The Garland Public Shooting Range has been at odds with Rowlett residents who say stray bullets from the range have hit their homes.
According to a report filed to the 95th District Court by a court-appointed expert, the Garland Public Shooting range does not entirely meet suggested safety standards to operate safely.
Because of range's location, bullets can fly toward neighborhoods, so more safety upgrades will have to be put in place, the report said.
"The main high-velocity rifle range faces directly towards and is well within the shooting and possible projectile ricochet distance of a populated residential area, a well-traveled cross street and other down-range populated areas," the report said.
The Bowman family, which says a stray bullet from the range struck its home in last year, said the report validates its concerns.
"What if somebody had gotten hurt or even killed?" Janine Bowman said. "To be honest, I was hoping they would look at the range and say, 'OK,' and then we can just drop the case and be done with it. Unfortunately, it confirmed everything we've been saying."
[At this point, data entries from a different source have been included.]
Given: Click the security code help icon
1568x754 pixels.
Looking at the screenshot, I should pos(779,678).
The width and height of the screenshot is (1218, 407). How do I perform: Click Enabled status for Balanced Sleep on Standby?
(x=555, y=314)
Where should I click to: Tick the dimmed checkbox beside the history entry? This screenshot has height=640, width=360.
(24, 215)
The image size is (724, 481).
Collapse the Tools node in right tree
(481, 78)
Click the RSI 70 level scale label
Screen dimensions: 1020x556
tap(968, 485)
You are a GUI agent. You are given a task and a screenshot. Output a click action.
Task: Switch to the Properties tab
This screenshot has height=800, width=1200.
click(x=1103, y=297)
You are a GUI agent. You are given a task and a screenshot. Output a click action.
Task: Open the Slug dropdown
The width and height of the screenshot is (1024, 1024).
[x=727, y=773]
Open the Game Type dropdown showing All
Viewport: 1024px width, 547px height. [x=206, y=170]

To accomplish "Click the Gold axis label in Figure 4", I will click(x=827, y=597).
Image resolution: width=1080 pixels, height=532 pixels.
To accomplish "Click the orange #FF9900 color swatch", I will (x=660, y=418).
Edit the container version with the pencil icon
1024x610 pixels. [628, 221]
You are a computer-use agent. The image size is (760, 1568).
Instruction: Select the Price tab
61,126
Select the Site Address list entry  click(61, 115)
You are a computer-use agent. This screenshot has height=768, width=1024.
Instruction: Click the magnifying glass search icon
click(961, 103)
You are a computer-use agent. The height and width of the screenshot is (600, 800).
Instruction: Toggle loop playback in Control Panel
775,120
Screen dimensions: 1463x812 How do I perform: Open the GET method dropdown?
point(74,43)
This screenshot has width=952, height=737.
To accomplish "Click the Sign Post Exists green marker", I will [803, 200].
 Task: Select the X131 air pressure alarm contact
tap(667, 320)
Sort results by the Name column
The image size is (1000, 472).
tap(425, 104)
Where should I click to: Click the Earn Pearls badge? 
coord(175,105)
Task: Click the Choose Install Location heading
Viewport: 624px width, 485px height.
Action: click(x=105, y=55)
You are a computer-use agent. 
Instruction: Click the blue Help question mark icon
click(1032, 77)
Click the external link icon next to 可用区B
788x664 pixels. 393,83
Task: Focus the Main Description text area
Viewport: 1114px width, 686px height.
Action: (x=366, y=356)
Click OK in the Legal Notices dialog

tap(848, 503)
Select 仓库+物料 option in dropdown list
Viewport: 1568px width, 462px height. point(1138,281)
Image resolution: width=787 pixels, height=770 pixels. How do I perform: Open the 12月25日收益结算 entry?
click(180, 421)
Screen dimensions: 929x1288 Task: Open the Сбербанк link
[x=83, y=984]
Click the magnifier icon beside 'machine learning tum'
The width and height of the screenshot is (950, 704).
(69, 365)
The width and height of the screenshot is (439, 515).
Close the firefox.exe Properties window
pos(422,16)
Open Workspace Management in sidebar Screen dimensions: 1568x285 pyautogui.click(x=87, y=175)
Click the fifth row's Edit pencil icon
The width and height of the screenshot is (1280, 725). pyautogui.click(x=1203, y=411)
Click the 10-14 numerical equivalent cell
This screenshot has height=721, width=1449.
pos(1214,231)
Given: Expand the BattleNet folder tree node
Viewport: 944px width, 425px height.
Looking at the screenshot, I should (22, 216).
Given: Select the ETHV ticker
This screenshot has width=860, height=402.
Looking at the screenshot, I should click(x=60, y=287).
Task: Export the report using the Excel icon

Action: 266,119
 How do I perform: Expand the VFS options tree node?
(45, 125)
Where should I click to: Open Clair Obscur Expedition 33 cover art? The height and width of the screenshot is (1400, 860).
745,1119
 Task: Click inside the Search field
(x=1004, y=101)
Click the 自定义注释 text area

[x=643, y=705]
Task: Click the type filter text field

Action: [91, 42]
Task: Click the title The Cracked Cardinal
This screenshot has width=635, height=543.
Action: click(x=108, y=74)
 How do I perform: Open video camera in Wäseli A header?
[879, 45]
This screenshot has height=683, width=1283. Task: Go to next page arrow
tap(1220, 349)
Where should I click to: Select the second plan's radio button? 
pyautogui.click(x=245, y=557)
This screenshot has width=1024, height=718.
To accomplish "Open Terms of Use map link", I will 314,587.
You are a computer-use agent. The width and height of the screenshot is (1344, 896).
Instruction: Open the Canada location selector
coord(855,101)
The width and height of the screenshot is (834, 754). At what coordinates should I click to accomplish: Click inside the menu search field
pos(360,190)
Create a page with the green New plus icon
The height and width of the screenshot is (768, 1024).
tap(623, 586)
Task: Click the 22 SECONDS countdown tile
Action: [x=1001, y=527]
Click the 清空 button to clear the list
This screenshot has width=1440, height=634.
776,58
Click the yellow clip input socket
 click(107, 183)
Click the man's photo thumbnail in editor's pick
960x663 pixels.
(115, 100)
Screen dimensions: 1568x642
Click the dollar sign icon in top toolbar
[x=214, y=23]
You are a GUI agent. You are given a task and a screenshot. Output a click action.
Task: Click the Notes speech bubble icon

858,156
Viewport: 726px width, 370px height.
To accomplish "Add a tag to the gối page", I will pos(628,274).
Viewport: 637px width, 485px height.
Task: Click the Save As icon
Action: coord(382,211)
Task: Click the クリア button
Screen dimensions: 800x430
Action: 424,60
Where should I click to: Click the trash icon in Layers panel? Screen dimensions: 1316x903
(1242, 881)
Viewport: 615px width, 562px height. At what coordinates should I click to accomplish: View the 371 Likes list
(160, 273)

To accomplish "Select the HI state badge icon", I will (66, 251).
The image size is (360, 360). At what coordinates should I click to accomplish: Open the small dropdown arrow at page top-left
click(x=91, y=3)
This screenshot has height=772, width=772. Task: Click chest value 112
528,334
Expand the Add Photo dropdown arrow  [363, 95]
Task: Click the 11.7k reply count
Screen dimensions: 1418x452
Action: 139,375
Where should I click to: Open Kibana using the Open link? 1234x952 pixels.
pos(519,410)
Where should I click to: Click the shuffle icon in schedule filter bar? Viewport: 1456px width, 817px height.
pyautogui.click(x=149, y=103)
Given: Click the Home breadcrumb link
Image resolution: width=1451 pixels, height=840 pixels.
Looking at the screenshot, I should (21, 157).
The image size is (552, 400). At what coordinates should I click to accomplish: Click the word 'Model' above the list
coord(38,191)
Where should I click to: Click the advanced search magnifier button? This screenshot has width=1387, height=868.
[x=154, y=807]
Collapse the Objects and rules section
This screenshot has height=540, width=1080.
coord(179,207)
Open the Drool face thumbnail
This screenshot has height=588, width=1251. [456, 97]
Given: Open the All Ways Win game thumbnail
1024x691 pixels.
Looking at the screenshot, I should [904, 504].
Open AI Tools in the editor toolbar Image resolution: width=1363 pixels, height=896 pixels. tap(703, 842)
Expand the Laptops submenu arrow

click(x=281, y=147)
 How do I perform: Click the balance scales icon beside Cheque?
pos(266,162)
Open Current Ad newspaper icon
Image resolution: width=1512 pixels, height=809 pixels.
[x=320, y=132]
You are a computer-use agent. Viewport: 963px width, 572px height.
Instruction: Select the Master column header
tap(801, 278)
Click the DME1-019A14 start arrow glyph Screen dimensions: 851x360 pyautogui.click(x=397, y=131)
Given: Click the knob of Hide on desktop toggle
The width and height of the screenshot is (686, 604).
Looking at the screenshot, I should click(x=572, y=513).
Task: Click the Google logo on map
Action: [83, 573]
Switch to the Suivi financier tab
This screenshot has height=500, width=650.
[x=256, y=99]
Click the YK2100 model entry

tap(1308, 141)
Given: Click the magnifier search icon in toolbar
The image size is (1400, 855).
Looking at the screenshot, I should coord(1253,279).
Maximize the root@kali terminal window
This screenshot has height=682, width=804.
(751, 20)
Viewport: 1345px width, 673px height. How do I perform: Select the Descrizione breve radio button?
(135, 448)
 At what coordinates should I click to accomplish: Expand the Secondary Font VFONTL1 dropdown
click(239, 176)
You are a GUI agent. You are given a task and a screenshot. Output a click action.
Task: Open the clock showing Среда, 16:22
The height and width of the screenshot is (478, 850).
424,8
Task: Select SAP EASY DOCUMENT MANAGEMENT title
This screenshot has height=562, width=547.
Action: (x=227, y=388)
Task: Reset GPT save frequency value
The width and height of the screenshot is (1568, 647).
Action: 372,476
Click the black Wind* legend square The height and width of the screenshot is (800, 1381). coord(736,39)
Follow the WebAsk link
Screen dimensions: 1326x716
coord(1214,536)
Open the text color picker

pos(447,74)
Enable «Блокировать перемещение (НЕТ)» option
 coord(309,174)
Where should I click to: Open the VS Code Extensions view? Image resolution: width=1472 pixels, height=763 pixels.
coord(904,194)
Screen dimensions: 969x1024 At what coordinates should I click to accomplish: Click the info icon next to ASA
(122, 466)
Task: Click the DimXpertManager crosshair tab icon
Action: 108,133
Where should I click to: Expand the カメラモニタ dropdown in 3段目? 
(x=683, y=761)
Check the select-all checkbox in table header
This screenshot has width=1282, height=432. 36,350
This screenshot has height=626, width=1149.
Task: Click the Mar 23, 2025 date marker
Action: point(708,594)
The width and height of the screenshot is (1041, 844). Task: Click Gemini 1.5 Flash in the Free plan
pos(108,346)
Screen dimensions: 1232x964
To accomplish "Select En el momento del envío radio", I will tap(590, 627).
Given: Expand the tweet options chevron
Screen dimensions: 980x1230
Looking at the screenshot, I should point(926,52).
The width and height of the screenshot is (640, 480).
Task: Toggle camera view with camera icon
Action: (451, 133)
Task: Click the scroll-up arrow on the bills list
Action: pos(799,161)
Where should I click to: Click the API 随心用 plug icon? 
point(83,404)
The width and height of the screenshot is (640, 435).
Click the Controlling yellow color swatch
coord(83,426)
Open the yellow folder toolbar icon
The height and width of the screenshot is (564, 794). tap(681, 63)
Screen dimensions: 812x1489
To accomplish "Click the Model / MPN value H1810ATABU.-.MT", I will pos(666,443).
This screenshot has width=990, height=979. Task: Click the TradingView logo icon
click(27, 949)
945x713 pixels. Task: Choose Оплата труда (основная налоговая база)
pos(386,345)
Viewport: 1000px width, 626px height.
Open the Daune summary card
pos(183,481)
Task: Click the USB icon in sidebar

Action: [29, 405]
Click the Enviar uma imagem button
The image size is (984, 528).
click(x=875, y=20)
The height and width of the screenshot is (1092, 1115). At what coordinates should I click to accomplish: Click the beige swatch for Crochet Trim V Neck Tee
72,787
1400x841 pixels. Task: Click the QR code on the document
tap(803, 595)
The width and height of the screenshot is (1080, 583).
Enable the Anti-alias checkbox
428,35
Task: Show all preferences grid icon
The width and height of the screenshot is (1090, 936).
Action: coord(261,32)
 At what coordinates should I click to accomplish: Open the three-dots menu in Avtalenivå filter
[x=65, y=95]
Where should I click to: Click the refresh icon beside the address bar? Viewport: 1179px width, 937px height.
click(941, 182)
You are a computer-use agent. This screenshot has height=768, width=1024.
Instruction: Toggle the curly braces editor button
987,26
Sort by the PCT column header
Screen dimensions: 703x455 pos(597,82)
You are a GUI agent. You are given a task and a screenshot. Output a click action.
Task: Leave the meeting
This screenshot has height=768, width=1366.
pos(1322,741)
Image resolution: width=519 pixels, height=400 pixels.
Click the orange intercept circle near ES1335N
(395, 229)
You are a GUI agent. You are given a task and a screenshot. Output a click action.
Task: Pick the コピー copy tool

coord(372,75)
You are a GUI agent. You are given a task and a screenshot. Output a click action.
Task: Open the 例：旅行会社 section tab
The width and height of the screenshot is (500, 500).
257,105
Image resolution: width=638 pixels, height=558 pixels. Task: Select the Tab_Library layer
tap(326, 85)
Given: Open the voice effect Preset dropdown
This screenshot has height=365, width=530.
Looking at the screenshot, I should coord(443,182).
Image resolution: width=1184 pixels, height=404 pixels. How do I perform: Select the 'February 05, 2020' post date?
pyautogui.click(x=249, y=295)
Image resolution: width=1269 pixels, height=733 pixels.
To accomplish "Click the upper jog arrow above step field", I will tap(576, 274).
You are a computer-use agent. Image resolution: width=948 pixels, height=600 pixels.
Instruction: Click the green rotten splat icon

The range's owner already made safety upgrades, including raising a 20-foot berm, but the report said the range needs to "continue to aggressively modify, upgrade and implement their operational shooting range safety plans in accordance with those suggestions found in the National Rifle Association's publication 'Range Source Book.'"
"I think the danger of the gun range is implicit in his report," Rowlett city attorney David Berman said. "Our goal has never been to shut them down unless we couldn't get safety measurements put in place; then there wouldn't be any other option."
The report comes after the judge's rare visit to the range in November and an ongoing court battle.
Randal Mathis, attorney for the range owner, has long maintained that the range is safe but the owner is willing to keep making upgrades.
"I hope that we can get into the courthouse and this be final -- no more hearings, no more trials," Bowman said. "I hope this is done and final so we can go on with our lives."
The report will be presented to the judge on April 22, when he is expected to make a final decision.